Drowning in or riding the new wave?
New business models, based on platforms and networks, threaten the survival of established 20th-century companies and established employer/employee relations. Digital retail concepts disrupt each stage of the production funnel and fundamentally change consumer behaviour. Organisations are turned upside down by new leadership styles that flatten hierarchy and call for self-organisation. Online communication tools challenge the political system, hollowing out confidence in established institutions and opening the doors for fringe views.

The world is in motion. That in itself is nothing new. Yesterday’s caveman is today’s yoga instructor. The speed of change and its direction is what’s different about now. Change appears exponential and multidimensional.

As individuals we are witnessing an unprecedented increase in complexity, i.e. our age contains more diversity and non-linear developments. People coming of age in the 1980s still received most of their information about current events from their (national) newspaper and evening TV news. Today we have access to over 1 billion websites.

While in the analog age I could assume to have a sufficient grip on events and share a common corpus of knowledge with the people around me, today it seems difficult to grasp the world as something cohesive. When everything seems to be connected to everything else, it is challenging to grasp relations between events. With the cellphone in my pocket, my playing field is potentially global. Yet do I really possess the mindset, skills, and capacities to adequately respond? Or am I drowning in a sea of disconnected information?

Little wonder so many feel overwhelmed and disoriented. Fear and anxiety follow these developments and are amplified by the fact that many of our elites – politicians, established business leaders, and media representatives – also seem clueless about the new age we are entering. German interior minister Thomas de Maizère posits that jurisprudence developed in the analogue period would also suit the digital age (personal communication, 26.9.2014). In the year 2017, the chairman of Deutsche Telekom Foundation dismissed machine learning and big data analysis as “hype phenomena” (personal communication, 18.11.2017).

There are three mainstream approaches for dealing with the new complexity (Rowson, Spiritualise). Neoliberalism proposes we trust the market to do the job. Neo-Nationalism offers authoritarian leaders to fend off the challenges of diversity. Tech companies rely on technological solutionism, making us believe that our problems will be solved by the invisible hand of algorithms and machine learning.

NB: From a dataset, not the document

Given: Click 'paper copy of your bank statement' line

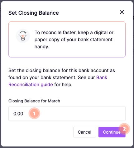Looking at the screenshot, I should (74, 40).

None of these offer adequate perspectives on the fundamental transformations we are observing.

Instead:

  • if everything is moving at an exponential speed, we need new mindsets to understand our increasingly connected world.
  • as everything is more interconnected, we need new visions for doing business, as well as governing and living within complex systems.
  • when realising that we are the makers and shapers of the world we want to live in, we need new ethics to design for maximum s
  • as complexity radically increases we need to work on ourselves (inner work) and find ways of enduring, processing, and mastering the tensions that accompany the emergence of this new era.

Deja Vu
Of course, we have been here before.

500 years ago, many people were sure the printing press would have a negative impact on society. The scholar Johannes von Trittenheim complained that monks would become lazy once nobody needed them to copy manuscripts by hand. Conrad Gessner, a renowned Swiss scientist, prophesied that people would lose their bearings through the wealth of information, and wander aimlessly around like shipwrecked people on the open sea. Others took the same line: they believed the many books available made people completely stupid and superficial. Even back then, special attention was paid to young people who elders feared would be corrupted by obscene sex stories. Evidence was not long in coming: in the so-called Wicked Bible, there was a misprint in the 10 commandments that prompted readers to pursue a fling: “Thou Shalt Commit Adultery”.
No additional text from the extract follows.